Hongrie, la rebelle : en flânant dans les rues de Budapest

Correspondant d’« Éléments » en Espagne, Javier Portella, directeur d’« El Manifiesto », nous entraîne dans les rues de Budapest, capitale de la première démocratie « il-libérale » d'Europe, honnie des tenants du wokisme et du mondialisme sans-frontièriste. Emboîtons-lui le pas pour une stimulante promenade politique, historique et culturelle.

Cela faisait longtemps que je n’étais retourné en Hongrie, un pays auquel je suis lié par une longue histoire, dans les détails de laquelle je n’entrerai pas ici. Il suffit de dire que j’ai découvert la Hongrie pendant les années de plomb du communisme (grâce auquel, d’ailleurs, j’ai été guéri). Je suis retourné dans le pays pour participer, avec beaucoup d’émotion, à la grande manifestation qui a marqué sa libération en juin 1989. Et maintenant, je viens d’y retourner. Avec émotion aussi, car ce n’est pas rien de se rendre dans le pays dressé au centre de l’Europe comme le grand rempart contre le libéralisme et le wokisme de notre malheur (rappelons que le créateur du concept « il-libéral » n’est autre que Viktor Orbán lui-même1).

### Exercices
1 > Veuillez recopier mot pour mot le texte sur la Hongrie, en partant de « Hongrie, la rebelle : en » et en allant jusqu'à « historique et culturelle. ».
2 > Poursuivez le texte sur la Hongrie à la suite de sa dernière phrase.

### Données
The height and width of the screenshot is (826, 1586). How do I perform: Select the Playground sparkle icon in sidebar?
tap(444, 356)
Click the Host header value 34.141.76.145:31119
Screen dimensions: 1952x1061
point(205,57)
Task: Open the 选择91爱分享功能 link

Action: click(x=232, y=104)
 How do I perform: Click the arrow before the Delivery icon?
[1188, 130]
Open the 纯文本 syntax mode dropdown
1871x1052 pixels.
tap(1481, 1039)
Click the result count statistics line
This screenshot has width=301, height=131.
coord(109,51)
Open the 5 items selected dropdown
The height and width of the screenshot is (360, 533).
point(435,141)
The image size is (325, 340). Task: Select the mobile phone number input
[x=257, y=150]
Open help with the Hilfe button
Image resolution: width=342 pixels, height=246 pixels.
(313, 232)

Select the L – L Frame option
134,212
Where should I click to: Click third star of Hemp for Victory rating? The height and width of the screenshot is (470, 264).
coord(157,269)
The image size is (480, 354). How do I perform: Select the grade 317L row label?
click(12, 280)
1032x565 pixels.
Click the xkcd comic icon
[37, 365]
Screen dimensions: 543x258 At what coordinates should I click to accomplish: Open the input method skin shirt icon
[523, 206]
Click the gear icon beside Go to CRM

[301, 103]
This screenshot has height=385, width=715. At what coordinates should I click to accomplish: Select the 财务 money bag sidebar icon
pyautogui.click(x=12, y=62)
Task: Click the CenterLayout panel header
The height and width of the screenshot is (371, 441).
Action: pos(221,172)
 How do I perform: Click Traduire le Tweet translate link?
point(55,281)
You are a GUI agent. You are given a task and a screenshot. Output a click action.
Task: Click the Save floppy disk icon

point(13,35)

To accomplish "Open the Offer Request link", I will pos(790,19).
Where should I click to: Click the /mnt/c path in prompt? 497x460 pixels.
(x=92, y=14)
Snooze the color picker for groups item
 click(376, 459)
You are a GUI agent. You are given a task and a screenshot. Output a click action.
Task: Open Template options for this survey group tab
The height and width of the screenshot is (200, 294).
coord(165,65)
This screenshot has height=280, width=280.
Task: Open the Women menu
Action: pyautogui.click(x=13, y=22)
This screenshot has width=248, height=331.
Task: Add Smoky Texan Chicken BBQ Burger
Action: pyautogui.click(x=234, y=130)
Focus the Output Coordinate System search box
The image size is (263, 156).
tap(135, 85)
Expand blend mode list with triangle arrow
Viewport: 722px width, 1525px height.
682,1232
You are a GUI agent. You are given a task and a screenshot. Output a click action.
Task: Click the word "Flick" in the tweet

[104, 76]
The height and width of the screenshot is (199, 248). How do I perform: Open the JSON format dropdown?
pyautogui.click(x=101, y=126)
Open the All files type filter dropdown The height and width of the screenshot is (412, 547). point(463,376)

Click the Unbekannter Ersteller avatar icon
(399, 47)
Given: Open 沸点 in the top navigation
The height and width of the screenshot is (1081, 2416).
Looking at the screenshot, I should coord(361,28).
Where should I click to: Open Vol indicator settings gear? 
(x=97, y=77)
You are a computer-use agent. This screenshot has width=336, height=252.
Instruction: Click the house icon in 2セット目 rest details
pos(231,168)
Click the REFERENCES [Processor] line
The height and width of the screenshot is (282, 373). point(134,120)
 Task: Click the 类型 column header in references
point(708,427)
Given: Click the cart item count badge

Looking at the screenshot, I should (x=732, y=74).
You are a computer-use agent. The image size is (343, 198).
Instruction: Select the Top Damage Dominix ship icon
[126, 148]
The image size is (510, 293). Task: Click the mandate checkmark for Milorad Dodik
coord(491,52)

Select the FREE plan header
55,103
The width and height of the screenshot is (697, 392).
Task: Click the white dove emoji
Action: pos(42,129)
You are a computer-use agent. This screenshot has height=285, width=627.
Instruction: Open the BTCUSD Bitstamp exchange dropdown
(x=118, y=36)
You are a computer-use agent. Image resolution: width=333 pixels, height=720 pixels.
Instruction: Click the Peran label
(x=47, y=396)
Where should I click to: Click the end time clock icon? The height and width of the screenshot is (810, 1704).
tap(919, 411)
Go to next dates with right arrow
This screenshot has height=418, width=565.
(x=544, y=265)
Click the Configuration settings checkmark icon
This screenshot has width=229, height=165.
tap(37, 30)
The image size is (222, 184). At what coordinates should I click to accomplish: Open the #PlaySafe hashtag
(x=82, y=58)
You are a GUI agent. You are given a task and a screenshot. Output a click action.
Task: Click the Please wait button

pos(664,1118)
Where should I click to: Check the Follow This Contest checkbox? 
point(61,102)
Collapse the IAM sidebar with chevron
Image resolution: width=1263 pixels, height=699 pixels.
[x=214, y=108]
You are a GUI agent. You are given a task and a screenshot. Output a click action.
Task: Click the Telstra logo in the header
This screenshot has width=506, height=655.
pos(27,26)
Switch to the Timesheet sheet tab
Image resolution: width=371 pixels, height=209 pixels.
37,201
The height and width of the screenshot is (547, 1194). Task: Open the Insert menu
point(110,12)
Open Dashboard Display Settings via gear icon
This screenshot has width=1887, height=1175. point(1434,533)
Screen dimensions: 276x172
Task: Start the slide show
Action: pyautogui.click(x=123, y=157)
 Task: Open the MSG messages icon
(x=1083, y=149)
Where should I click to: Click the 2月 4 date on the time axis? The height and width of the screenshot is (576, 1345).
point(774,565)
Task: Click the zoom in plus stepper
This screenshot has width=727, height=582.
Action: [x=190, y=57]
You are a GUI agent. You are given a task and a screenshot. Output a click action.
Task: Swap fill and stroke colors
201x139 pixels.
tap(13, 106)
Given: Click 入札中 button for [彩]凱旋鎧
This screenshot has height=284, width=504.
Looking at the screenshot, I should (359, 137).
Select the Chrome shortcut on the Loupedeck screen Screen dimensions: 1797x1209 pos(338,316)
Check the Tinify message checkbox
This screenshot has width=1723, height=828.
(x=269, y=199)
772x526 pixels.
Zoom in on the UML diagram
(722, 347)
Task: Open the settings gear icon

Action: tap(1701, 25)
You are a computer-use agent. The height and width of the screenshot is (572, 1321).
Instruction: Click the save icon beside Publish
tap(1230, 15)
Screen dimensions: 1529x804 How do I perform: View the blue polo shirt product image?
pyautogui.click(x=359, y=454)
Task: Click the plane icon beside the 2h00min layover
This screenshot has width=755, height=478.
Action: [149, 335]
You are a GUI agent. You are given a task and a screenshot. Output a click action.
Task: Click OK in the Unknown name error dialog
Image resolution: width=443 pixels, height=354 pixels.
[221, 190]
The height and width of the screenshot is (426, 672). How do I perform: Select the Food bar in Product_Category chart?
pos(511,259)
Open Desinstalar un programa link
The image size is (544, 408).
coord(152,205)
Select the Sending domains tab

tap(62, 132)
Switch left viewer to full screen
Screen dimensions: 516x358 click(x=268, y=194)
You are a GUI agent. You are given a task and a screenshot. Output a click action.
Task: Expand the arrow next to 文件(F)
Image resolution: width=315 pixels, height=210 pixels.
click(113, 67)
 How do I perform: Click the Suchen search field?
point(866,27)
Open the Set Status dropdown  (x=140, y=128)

### Corrigés
1 >
Hongrie, la rebelle : en flânant dans les rues de Budapest

Correspondant d’« Éléments » en Espagne, Javier Portella, directeur d’« El Manifiesto », nous entraîne dans les rues de Budapest, capitale de la première démocratie « il-libérale » d'Europe, honnie des tenants du wokisme et du mondialisme sans-frontièriste. Emboîtons-lui le pas pour une stimulante promenade politique, historique et culturelle.

2 >
Se promener dans les rues de Budapest, c’est tomber sur une sorte de vieille dame distinguée qui a su conserver à travers le temps (y compris celui du communisme) des airs élégants qui remontent à l’époque de l’Empire austro-hongrois. Mais si une telle rencontre impressionne le voyageur, il est encore plus frappé lorsqu’il s’aperçoit qu’il y a quelque chose qu’il ne rencontrera jamais : les représentants de l’immigration qui envahit nos pays et qui, sauf si l’on prend des mesures aussi drastiques que celles adoptées par les autorités hongroises, finira par complètement nous submerger : par nous remplacer, pour le dire autrement, comme nous en avertit le Grand Remplacement, ce concept qui, créé en France par l’écrivain Renaud Camus, y a fait une fortune bien méritée, tandis que de l’autre côté des Pyrénées le Grand Remplacement est encore complètement ignoré (le terme, je veux dire).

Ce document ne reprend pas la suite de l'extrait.